Steampunk, as any fule nose, is just about one of the most fashionable lifestyle sub-cultures around at the moment. Flat/street-trackers are equally as desirable. Put them together and what do you get? Well, this bike here actually…
Chris Vincent, the owner and builder of the black BMW cafe racer from the last issue, had an idea to build a vintage-looking street-tracker using copper, rust and a rubbed-back rat look to the paintwork – a steampunk rat-tracker, if you will. He actually built this bike before the Be-Em, and while he doesn’t actually say as much, it was probably this bike that made him decide not to do any more projects; not because it was a particularly difficult or painful process, but because he was so pleased with the way it’d turned out. As I said last issue, though, bike building, as I’m sure you know, is an addiction that’s hard to beat.
He managed to source a donor to work with – a 1978 XS650 that’d been sat unliked and unloved for a number of years, and had been partly converted to a flat-tracker at some point in the past with a reassuringly high quality Omars Fiberglass Company (www.omarsfiberglass.com) tank, fairing and ’bars, while the frame, which was destined to be copper-coated, had helpfully been powdercoated.

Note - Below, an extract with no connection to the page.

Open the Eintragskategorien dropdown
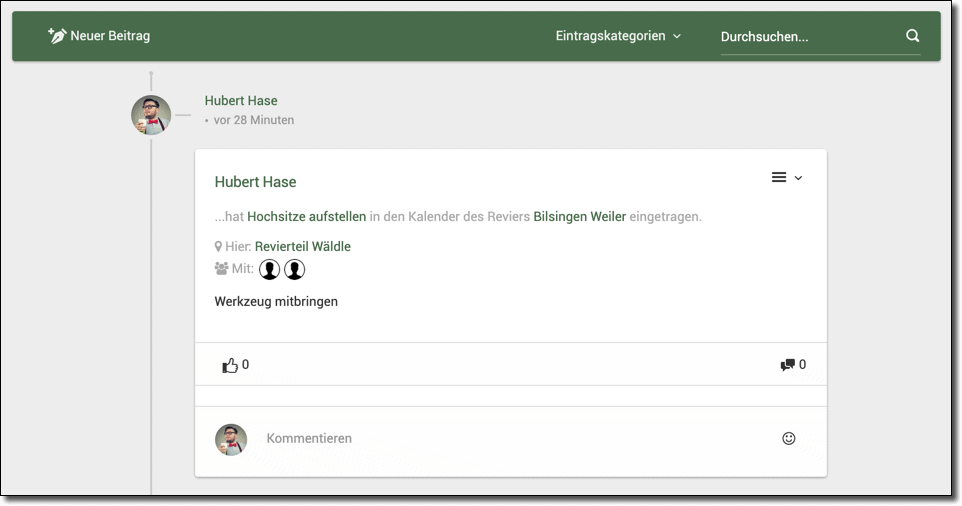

Oh well.
Once it was back at his gaff in Essex, Chris picked up his trusty angle-grinder and, opening a box of grinding discs, set about cleaning all the crap off the frame, taking the opportunity to de-lug the frame of any unnecessary bracketry and shorten the subframe too. Several caustic dips later, the frame was ready to be taken to Hockley Enterprises (www.hockleyenterprises.co.uk) in Southend to be suitably plated to make it look properly olde-worlde.

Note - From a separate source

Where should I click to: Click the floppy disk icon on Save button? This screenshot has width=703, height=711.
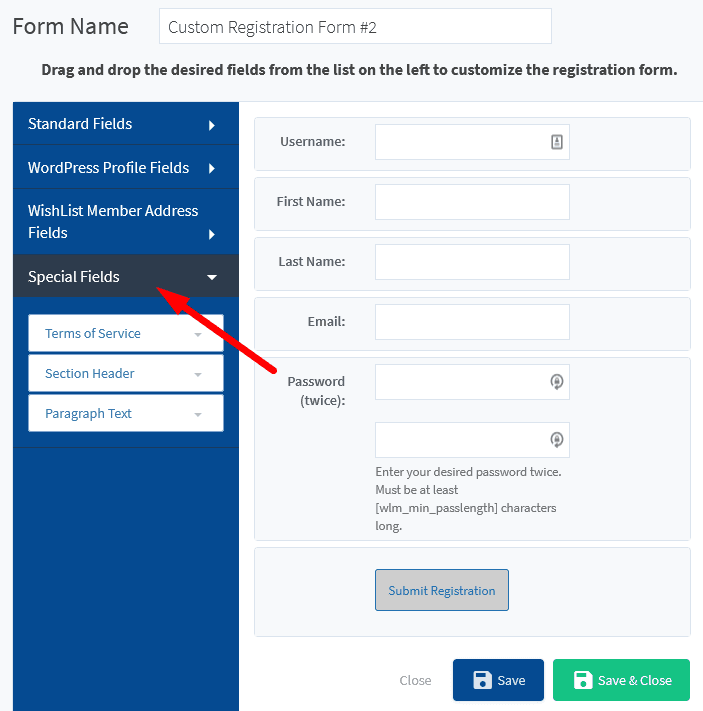point(482,680)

While it was away, he set about giving the motor a freshen-up. It was checked over, the barrels and head repainted, and all the cases that could be taken off and polished were, indeed, taken off and polished. Aftermarket air-filters required that the carbs were rejetted to deal with increase in airflow caused by the freer-flowing filters, and the new exhausts too, of course. These were made by Chris’s good friend Mark, a gentleman who’s quite ’andy (know wot I mean?) with a welder, in the style of the legendary Norton P11 desert-racers of yore because… well, Chris has got a bit of a thing about them. It’s not that surprising really, the P11 is a very sexy-looking bike so…
Anyway, moving on, he also fitted a PMA system, a Permanent Magnet Alternator (a useful gadget that replaces the ageing XS charging system with a much more powerful Neodymium rare earth magnet in place of the usual electromagnet, and ups its power output dramatically) from US XS specialists Hugh’s HandBuilt (www.hughshandbuilt.com), and a PAMCO ignition system (www.yamahaxs650.com) so powerful that it will, as the old saying goes, set fire to a bucket of piss.

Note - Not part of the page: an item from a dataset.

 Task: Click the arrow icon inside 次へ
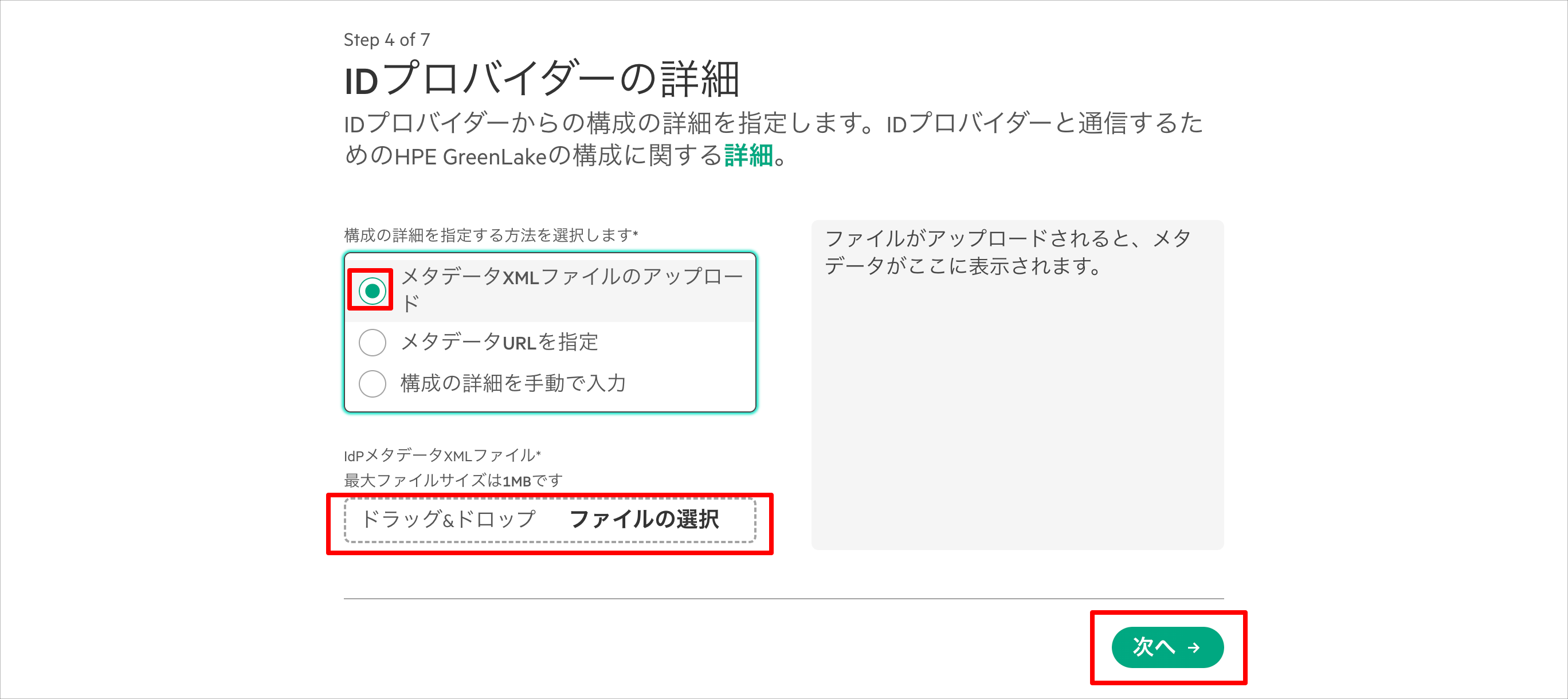point(1194,648)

The old Omars tank was nice, but it didn’t really sit well with the look he was after, so it was replaced with one from a 1955 Francis-Barnett Falcon, which was cut away to accept the electrical gumph that the bike needs to run underneath it.
A new seat was made by Chris and covered by Craig, and a ribbed rear ’guard was modified to fit just so. He set about creating the paint scheme and says that he really enjoyed creating the effects that it bears: “Instead of the disciplined world of the paint booth you find yourself spraying water, then paint, possibly oil, more paint, dead flies. Then you rub it all back ready for a few coats of satin two-pack lacquer.” He also bought a pair of vintage push-bike pedals in white for a fiver on eBay, and one of them now makes a fitting kick-start.
Running gear is still pretty much stock XS, with Omars flat-track ’bars, and another of those Piaggio Typhoon remote master-cylinders that he’d fitted to the BMW cafe racer to keep the ’bars nice and clean. A little Bates headlight with its glass painted yellow sits up front, and a traditional Vincent-style tail-light on the side-mount ’plate. And there are lots of neat little features, logos and nice touches that you can spend a good while looking for – the sign of a good bike, in my eyes.
The finished bike, he says, did take a fair bit of fettling to get just right – the mixture took a fair amount of head-scratching to get right but, now that it is, this little XS goes like a scalded dog and sounds like a proper hooligan; exactly as he’d planned all along.